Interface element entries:
---------------

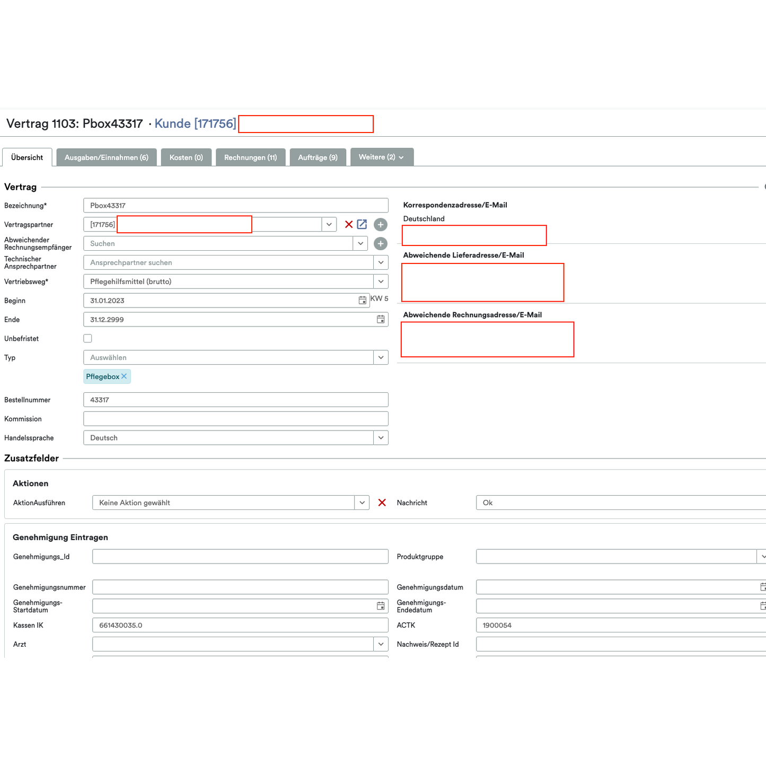Open the Weitere (2) menu
766x766 pixels.
point(381,157)
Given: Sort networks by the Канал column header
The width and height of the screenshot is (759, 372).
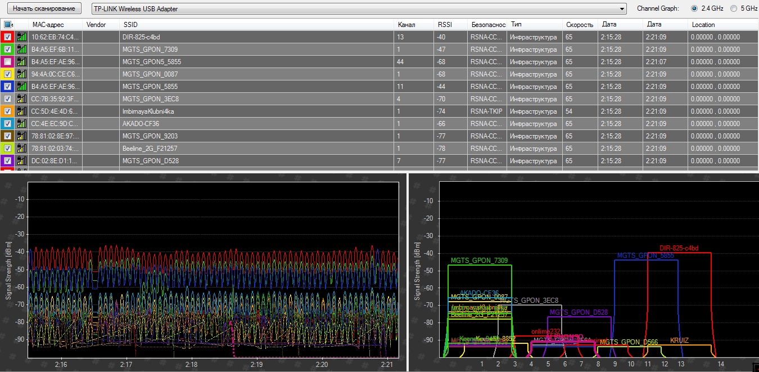Looking at the screenshot, I should tap(406, 25).
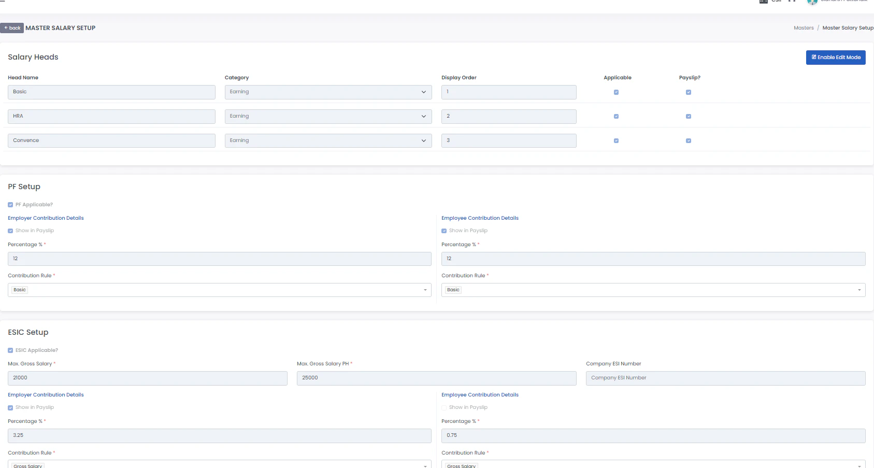
Task: Click the Max. Gross Salary PH field
Action: (x=437, y=378)
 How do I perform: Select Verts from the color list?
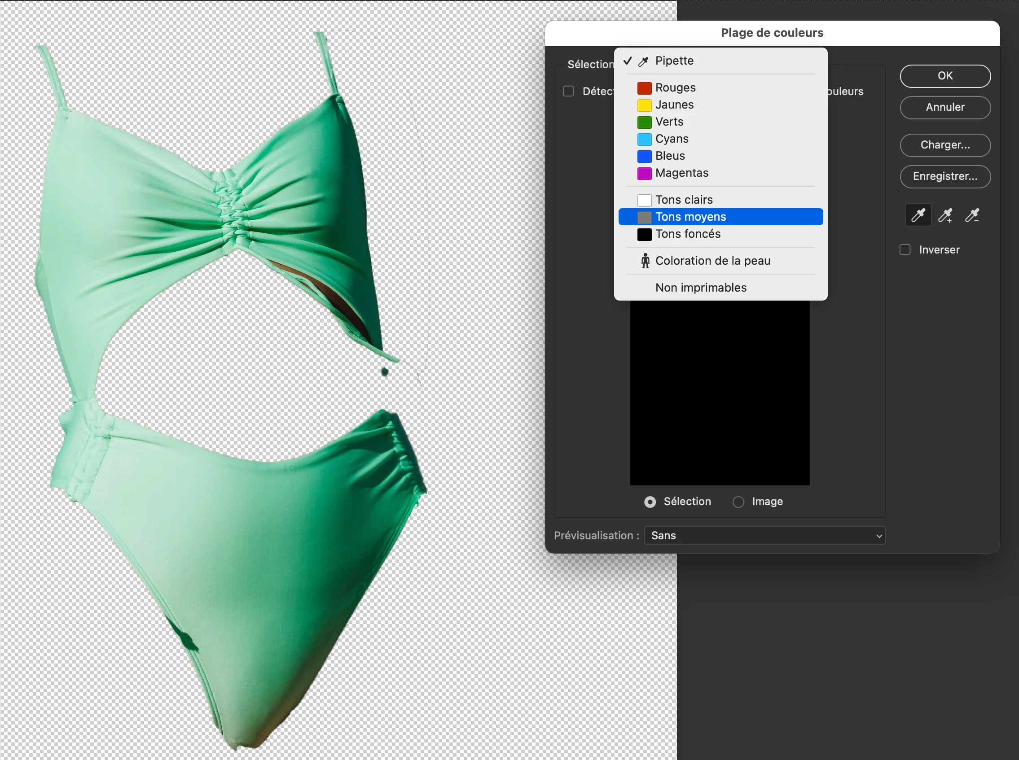pyautogui.click(x=669, y=122)
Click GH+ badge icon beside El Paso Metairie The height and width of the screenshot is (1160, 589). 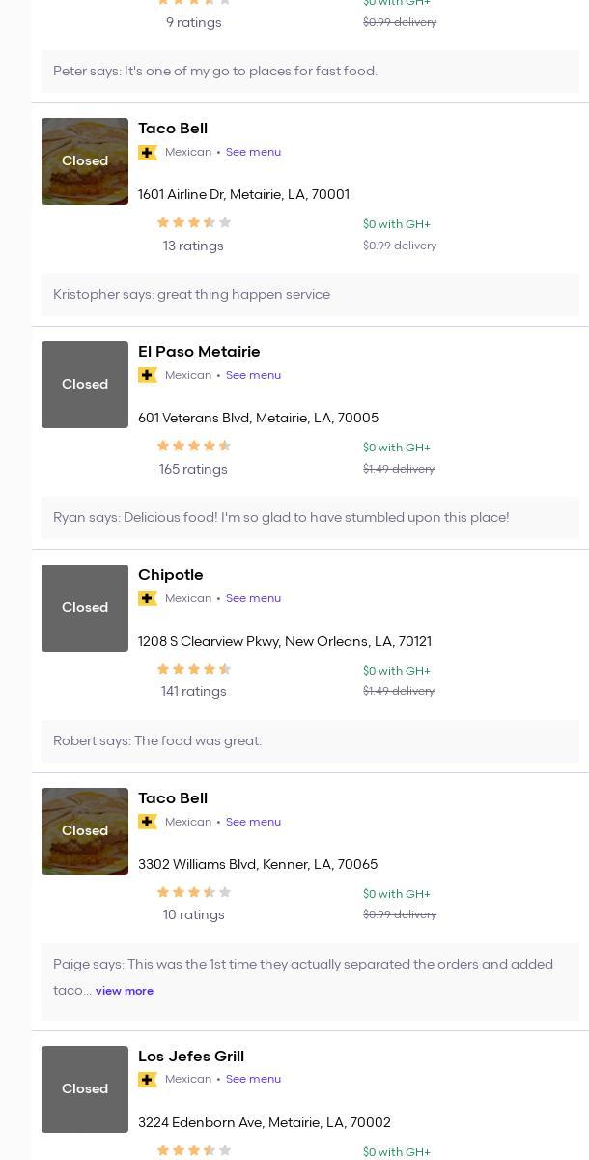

---------------

§ WHAT NEEDS TO BE DONE
Can you extract every line of the entries above word for word, leaving the pictures out of your answer?

§ ANSWER FOR THE TASK
Open the Weitere (2) menu
766x766 pixels.
point(381,157)
Given: Sort networks by the Канал column header
The width and height of the screenshot is (759, 372).
Looking at the screenshot, I should tap(406, 25).
Task: Click the Max. Gross Salary PH field
Action: (x=437, y=378)
 How do I perform: Select Verts from the color list?
pyautogui.click(x=669, y=122)
Click GH+ badge icon beside El Paso Metairie The height and width of the screenshot is (1160, 589). 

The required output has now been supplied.